Une image extraite d'une vidéo de propagande de l'Etat islamique.

Une image extraite d'une vidéo de propagande de l'Etat islamique. - IS Raqqa- AFP

Le Premier ministre Manuel Valls a évoqué lundi "le combat" qui doit être mené par la "communauté nationale et en particulier musulmane" contre "l'islamo-fascisme". Zoom sur cette expression.

"Pour combattre cet islamo-fascisme, puisque c'est ainsi qu'il faut le nommer, l'unité doit être notre force". L'expression est lâchée: lundi, Manuel Valls a été le premier membre du gouvernement à parler d'islamo-fascisme. Un néologisme controversé, assimilant l'islamisme radical moderne aux mouvements fascistes européens du XXe siècle, et qui jusqu'alors avait été plutôt employé par la droite.

De Mamère à Estrosi

Seule exception notoire à gauche: le député de la Gironde Noël Mamère. Au lendemain des attentats à Paris, l'élu EELV avait posté sur Rue89 une tribune intitulée "Comment lutter contre l'islamo-fascisme".

Joint par BFMTV.com, il explique sa pensée. "La communauté musulmane est aussi diverse que celles des juifs et des chrétiens, et il ne faut pas avoir peur de dire qu'il existe un courant politique très minoritaire au sein de l'Islam qui prône une idéologie fasciste, tout comme il existe des intégristes chez les chrétiens et les juifs. Mais il faut tout aussi lutter contre ceux qui utilisent ce terme d'islamo-fascisme pour procéder à des amalgames", s'indigne le député.

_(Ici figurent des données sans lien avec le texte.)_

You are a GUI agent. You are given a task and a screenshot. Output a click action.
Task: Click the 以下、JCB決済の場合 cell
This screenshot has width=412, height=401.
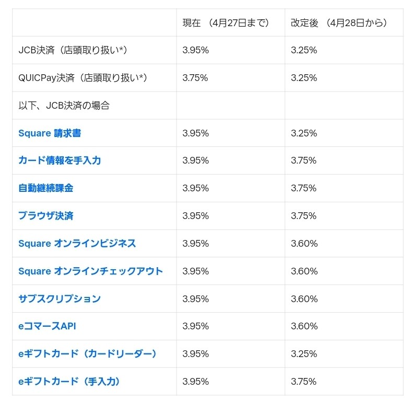click(64, 106)
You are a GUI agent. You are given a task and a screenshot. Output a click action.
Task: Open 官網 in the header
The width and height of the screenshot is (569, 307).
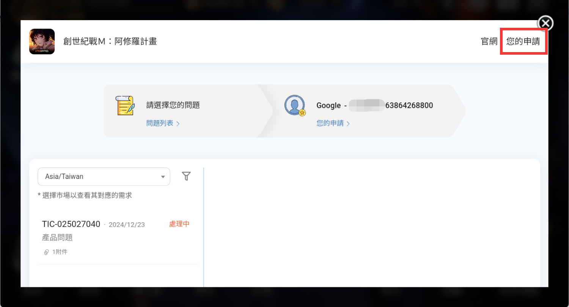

Une pique en direction de son homologue des Alpes-Maritimes, Christian Estrosi, qui lui aussi parle d'islamo-fascisme. Dimanche, dans l'émission "C Politique", l'élu de Nice s'est en effet montré moins nuancé dans sa critique de l'Islam, comme l'a repéré Le Lab d'Europe 1. "Les chrétiens ne posent pas de problème, la religion juive ne pose pas de problème. Mais il y a un vrai problème posé par l'Islam. (...) Il y a de grands intellectuels chez eux, des imams de qualité, des responsables associatifs et j'attends qu'ils prennent plus de responsabilités pour dénoncer l'islamo-fascisme", a dénoncé le député-maire UMP.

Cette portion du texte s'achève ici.